文章
···
Kagiは広告を一切排除したうえで有料課金制を導入し、検索結果のノイズを徹底的に取り除くという差別化を図っている。クローリングの段階で広告やトラッカーが多いサイトをインデックスから外す方針を取り、数は少なくとも質の高いウェブページを優先する仕組みを作り上げている。有料モデルゆえに投資家のリターンに左右されにくく、ユーザー体験を長期的に磨く路線を走りやすいのも特徴だといえる。
両社に共通するのは、大手検索エンジンで埋もれがちなサイトやニッチな情報源を拾い上げることで、ユーザーにストレスの少ない検索体験を提供しようとする姿勢だ。エンジニアの裁量を大きくし、素早いフィードバックサイクルを回せるようにしている点も共通項に挙げられる。スタートアップ特有の機動力を生かして利用者を増やすことを狙っている段階だと考えられる。
3. 技術面での優位性と課題
Perplexityは自社で開発したLLMを検索と統合する動きを加速させている。クエリごとに複数モデルを走らせる仕組みや、推論の高速化を目指す専用のスケジューリングエンジンを開発するなど、先端技術を取り入れる姿勢が際立つ。ただし、サービスが拡大するほどインフラコストとモデル管理の難易度が高まり、大企業に比べてリソースが限られる点が将来的な課題となる。
KagiはCrystal言語で書かれた独自フレームワークを用い、Flow Based Programmingというメソッドを使うことで並行処理と可視化を両立させようとしている。複雑な処理を図式的に管理し、エンジニアが全体像を把握しやすい仕組みを作っているが、Crystalのエコシステムはまだ十分に成熟していないため、規模の拡大時に技術的なボトルネックが起こりやすい懸念がある。
···
やること 1
文章の「両社に共通するのは、大手検索」から「っている段階だと考えられる。」までを、「っている段階だと考えられる。」の部分も含めて、そのまま書き写してください。
やること 2
文章に出てくるアルファベットで書かれた語を、重複なしですべて書き出してください。
やること 3
文章をもとに、次の問いに答えてください。
(a) Kagiはクローリングの段階で、どんなサイトをインデックスから外していますか。
(b) Kagiの独自フレームワークは何という言語で書かれていますか。
(c) Perplexityでは、サービスが大きくなるほど何が高まるとされていますか。
記録はこの文章とは別の資料です。

渡されたデータ
···
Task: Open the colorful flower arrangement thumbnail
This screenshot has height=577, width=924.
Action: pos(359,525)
···
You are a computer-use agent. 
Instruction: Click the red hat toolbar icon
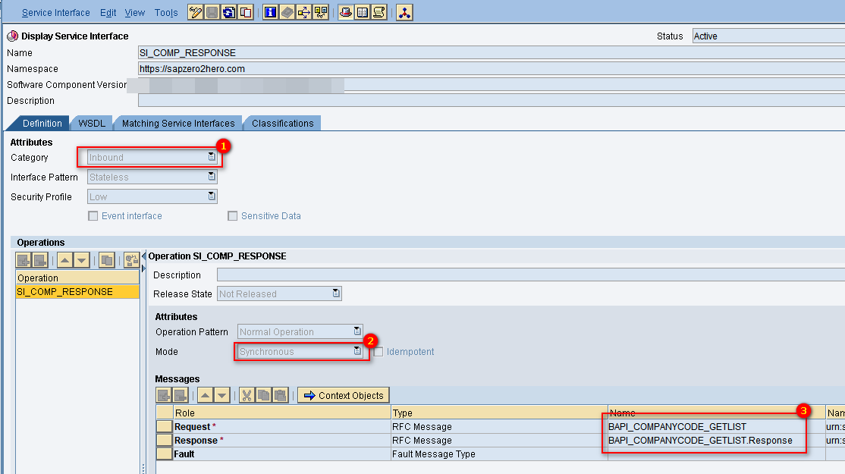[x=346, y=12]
···
最終的な答え 1
両社に共通するのは、大手検索エンジンで埋もれがちなサイトやニッチな情報源を拾い上げることで、ユーザーにストレスの少ない検索体験を提供しようとする姿勢だ。エンジニアの裁量を大きくし、素早いフィードバックサイクルを回せるようにしている点も共通項に挙げられる。スタートアップ特有の機動力を生かして利用者を増やすことを狙っている段階だと考えられる。

最終的な答え 2
Kagi
Perplexity
LLM
Crystal
Flow Based Programming

最終的な答え 3
(a) 広告やトラッカーが多いサイト
(b) Crystal言語
(c) インフラコストとモデル管理の難易度